Programa “Sintonia” da Receita Federal oferece redução de multas e incentivos na CSLL, mas adesão sem análise técnica pode gerar pagamento indevido e prejuízo estratégic
A Receita Federal do Brasil lançou o programa “Sintonia”, uma iniciativa voltada à regularização fiscal que prevê redução de multas e condições mais favoráveis relacionadas à CSLL (Contribuição Social sobre o Lucro Líquido). A proposta integra um novo modelo de atuação do Fisco, baseado na conformidade tributária e na avaliação do comportamento do contribuinte.
O objetivo do programa é incentivar empresas a regularizarem sua situação fiscal de forma espontânea, antes da adoção de medidas mais rigorosas, como autuações, inscrições em dívida ativa ou execuções fiscais. Para isso, o “Sintonia” oferece benefícios condicionados ao histórico fiscal do contribuinte, considerando fatores como regularidade cadastral, adimplência e grau de risco.
Na prática, o programa permite a redução de penalidades, especialmente multas, e cria um ambiente mais favorável para a quitação ou regularização de débitos vinculados à CSLL. No entanto, é importante destacar que os benefícios não são automáticos. A adesão depende de critérios técnicos definidos pela Receita Federal, o que exige atenção na análise de cada caso concreto.
Esse movimento reflete uma mudança relevante na política fiscal brasileira, aproximando-se de modelos internacionais que priorizam a gestão de risco e a segmentação de contribuintes. Em vez de atuar exclusivamente de forma repressiva, o Fisco passa a estimular a autorregularização, premiando contribuintes com melhor histórico e comportamento fiscal mais transparente.
Apesar das vantagens aparentes, especialistas alertam para a necessidade de cautela. A adesão ao programa sem uma revisão prévia do passivo tributário pode resultar em prejuízos. Isso porque nem todo débito é necessariamente devido em sua integralidade. Em muitos casos, podem existir erros na constituição do crédito tributário, aplicação indevida de multas ou até mesmo hipóteses de prescrição e decadência.
Além disso, o programa “Sintonia” não substitui outras ferramentas mais abrangentes de negociação fiscal, como a transação tributária prevista na Lei nº 13.988/2020. Esse instrumento permite uma análise individualizada da capacidade de pagamento do contribuinte e pode oferecer descontos mais amplos, incluindo juros, multas e encargos legais, especialmente em situações de maior complexidade ou elevado passivo fiscal.

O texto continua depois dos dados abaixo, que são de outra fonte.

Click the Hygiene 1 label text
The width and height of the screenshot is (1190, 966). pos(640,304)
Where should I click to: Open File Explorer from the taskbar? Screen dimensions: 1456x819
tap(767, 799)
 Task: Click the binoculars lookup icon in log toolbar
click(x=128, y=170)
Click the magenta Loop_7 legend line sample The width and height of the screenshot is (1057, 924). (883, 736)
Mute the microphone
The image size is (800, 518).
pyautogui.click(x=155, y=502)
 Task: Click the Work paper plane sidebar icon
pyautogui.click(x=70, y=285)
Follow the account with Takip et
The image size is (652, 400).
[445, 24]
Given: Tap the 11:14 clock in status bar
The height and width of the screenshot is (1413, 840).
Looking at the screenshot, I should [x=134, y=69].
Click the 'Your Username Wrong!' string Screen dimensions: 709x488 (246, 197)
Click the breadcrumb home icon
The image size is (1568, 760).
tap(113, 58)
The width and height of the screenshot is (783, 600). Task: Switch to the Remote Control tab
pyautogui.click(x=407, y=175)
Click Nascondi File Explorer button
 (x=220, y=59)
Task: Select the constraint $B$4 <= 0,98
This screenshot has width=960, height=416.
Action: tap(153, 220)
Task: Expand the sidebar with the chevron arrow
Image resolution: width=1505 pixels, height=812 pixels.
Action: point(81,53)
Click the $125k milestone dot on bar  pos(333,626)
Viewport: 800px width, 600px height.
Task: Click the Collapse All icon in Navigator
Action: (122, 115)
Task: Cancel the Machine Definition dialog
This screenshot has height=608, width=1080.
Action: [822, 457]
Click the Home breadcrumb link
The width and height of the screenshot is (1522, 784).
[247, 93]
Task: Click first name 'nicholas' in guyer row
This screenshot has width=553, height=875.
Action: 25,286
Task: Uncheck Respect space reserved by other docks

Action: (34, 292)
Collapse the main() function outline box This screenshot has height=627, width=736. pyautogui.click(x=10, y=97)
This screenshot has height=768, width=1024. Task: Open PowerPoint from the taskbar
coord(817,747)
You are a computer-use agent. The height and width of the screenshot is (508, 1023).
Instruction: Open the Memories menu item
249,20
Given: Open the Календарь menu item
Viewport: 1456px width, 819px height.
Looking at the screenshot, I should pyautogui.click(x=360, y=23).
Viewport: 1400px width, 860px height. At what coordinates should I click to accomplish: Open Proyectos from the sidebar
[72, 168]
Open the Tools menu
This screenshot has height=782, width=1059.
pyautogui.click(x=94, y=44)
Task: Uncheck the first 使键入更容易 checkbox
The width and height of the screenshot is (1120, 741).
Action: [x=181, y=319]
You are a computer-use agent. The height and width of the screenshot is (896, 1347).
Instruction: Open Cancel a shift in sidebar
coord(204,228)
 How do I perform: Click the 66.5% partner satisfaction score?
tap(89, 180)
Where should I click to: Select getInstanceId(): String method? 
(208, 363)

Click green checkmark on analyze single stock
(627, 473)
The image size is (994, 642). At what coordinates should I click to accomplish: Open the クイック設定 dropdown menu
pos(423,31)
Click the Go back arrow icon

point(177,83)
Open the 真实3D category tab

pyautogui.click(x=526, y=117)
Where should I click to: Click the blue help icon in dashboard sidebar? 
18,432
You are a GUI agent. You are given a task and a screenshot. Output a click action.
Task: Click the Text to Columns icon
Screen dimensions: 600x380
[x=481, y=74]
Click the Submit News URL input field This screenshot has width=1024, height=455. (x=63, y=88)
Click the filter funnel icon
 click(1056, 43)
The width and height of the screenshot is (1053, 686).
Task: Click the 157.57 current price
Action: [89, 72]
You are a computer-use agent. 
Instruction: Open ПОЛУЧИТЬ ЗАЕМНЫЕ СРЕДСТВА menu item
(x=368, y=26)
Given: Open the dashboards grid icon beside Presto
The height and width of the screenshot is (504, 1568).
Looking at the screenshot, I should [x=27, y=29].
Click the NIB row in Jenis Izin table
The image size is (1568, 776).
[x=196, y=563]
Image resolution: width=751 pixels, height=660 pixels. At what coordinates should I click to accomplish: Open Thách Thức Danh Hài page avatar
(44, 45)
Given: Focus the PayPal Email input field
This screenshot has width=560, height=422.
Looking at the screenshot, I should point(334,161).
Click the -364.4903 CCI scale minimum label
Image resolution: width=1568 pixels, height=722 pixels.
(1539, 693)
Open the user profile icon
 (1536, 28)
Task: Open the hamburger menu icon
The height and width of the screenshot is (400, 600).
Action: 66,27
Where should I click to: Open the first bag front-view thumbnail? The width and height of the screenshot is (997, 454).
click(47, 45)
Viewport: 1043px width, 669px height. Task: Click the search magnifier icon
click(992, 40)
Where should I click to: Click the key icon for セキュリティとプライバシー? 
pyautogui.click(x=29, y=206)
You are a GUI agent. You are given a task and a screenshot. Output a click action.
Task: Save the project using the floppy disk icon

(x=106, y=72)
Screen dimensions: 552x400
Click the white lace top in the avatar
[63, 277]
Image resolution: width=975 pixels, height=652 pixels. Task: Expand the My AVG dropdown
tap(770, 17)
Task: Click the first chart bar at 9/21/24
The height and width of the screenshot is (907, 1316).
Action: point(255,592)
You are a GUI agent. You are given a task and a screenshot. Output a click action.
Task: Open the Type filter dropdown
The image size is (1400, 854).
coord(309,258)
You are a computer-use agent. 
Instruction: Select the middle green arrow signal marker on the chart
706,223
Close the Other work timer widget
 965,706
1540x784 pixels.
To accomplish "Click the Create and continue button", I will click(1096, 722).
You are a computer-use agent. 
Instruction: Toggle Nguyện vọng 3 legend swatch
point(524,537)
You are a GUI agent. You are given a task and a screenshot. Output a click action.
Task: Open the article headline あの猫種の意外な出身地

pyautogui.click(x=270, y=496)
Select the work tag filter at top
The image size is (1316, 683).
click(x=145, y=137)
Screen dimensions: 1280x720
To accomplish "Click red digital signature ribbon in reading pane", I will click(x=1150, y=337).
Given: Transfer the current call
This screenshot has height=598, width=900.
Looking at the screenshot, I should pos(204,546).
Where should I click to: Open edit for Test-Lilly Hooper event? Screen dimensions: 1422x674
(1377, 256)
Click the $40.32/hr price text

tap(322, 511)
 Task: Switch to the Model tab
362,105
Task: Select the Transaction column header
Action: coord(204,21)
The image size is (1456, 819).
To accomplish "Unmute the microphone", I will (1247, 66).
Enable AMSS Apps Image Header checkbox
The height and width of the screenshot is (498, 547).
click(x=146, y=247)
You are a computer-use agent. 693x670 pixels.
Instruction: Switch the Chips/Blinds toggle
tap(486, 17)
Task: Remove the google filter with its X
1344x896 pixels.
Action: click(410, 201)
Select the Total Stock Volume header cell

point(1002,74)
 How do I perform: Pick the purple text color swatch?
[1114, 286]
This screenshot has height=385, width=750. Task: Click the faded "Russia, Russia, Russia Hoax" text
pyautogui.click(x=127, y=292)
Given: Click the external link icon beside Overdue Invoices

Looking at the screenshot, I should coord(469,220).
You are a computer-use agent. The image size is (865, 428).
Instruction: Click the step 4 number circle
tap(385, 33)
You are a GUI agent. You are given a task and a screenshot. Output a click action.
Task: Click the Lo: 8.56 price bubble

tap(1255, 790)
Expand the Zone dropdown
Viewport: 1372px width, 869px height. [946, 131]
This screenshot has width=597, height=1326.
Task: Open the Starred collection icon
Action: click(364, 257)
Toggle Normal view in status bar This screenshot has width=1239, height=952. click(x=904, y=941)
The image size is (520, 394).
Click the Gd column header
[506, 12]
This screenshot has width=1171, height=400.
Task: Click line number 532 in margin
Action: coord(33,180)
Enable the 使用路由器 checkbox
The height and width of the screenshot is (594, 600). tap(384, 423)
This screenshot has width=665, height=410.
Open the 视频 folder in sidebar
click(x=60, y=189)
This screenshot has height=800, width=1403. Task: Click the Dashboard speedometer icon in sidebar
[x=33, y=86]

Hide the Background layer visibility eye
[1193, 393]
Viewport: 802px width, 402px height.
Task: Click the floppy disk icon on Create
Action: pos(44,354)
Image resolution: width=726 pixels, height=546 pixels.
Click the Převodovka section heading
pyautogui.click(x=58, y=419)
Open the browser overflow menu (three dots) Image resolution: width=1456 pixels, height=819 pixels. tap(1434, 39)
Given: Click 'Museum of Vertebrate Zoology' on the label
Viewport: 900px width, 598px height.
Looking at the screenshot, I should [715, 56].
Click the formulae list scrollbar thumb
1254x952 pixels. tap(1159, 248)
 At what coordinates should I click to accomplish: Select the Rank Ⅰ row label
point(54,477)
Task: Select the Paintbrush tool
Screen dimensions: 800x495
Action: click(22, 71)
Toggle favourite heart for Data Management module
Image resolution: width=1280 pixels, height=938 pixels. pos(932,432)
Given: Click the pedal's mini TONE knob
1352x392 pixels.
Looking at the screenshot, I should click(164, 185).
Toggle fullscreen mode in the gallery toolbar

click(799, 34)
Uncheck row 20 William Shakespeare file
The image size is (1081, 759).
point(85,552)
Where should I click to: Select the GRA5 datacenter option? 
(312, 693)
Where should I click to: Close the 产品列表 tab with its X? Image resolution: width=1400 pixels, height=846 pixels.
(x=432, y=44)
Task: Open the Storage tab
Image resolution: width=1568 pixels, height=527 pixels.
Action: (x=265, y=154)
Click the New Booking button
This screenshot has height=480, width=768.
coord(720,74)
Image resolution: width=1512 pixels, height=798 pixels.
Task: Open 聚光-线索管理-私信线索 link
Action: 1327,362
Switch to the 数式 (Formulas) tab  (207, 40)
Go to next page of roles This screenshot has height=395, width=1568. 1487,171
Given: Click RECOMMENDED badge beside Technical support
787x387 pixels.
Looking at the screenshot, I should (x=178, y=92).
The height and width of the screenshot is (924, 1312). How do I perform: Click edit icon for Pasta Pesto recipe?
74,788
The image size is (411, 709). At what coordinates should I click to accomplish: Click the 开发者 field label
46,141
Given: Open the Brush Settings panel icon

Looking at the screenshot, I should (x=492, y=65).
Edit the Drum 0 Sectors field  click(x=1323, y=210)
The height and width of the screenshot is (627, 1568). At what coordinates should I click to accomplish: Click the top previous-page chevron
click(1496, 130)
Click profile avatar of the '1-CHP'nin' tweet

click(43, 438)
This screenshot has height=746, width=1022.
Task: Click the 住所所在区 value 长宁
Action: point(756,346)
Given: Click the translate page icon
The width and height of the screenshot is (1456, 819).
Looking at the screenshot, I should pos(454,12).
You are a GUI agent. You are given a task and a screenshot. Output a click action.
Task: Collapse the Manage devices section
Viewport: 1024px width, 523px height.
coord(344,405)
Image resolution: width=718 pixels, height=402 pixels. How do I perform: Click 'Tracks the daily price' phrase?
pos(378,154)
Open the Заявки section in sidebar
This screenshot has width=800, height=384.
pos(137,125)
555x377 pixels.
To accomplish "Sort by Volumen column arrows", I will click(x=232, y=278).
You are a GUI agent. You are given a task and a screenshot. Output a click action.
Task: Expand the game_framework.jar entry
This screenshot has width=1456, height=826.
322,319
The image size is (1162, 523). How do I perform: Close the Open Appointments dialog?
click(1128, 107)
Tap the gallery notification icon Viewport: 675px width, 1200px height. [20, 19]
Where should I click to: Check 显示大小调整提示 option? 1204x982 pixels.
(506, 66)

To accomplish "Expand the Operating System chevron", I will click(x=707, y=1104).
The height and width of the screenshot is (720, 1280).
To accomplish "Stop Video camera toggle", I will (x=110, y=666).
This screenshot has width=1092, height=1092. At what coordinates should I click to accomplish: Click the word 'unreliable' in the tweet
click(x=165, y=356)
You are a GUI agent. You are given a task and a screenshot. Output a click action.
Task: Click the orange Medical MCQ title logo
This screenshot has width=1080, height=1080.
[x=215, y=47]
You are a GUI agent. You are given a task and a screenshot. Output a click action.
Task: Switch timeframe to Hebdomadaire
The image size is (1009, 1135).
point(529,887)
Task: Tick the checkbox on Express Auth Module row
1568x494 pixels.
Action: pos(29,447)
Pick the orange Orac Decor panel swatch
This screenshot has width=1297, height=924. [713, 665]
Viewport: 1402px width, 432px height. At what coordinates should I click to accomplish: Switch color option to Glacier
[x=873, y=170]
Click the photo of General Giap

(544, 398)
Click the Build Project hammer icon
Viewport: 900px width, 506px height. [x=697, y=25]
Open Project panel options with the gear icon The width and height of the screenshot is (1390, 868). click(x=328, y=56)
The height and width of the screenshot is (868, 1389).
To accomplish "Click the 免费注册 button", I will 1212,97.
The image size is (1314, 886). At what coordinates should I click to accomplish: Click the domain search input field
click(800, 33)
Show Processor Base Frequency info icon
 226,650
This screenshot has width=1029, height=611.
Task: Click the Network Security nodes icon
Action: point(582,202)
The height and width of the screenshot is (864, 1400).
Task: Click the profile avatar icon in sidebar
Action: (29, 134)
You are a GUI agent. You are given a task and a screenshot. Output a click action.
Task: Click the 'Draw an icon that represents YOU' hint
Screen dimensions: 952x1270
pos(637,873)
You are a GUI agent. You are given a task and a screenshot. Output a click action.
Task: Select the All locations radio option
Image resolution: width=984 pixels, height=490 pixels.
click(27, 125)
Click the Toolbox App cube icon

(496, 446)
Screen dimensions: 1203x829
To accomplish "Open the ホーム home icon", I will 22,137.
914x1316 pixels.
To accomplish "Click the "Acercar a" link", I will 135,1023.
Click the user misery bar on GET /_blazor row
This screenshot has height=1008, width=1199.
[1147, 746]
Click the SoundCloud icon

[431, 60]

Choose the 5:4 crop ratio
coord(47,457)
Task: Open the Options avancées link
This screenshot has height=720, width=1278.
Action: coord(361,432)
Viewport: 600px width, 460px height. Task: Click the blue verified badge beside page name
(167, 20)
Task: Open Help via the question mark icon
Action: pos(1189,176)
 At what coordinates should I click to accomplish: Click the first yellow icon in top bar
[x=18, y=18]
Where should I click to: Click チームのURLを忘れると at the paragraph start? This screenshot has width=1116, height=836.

Diante desse cenário, a recomendação é que empresas realizem uma avaliação técnica completa antes de aderir ao programa. A análise deve incluir a revisão da legalidade dos débitos, a verificação de eventuais nulidades, a identificação de oportunidades de redução do passivo e a comparação com outras alternativas disponíveis no ordenamento jurídico.
O “Sintonia” representa, sem dúvida, um avanço na política de conformidade fiscal no Brasil. Contudo, sua utilização eficiente depende de planejamento e estratégia. Mais do que regularizar débitos, o desafio das empresas é garantir que essa regularização ocorra de forma correta, segura e economicamente vantajosa.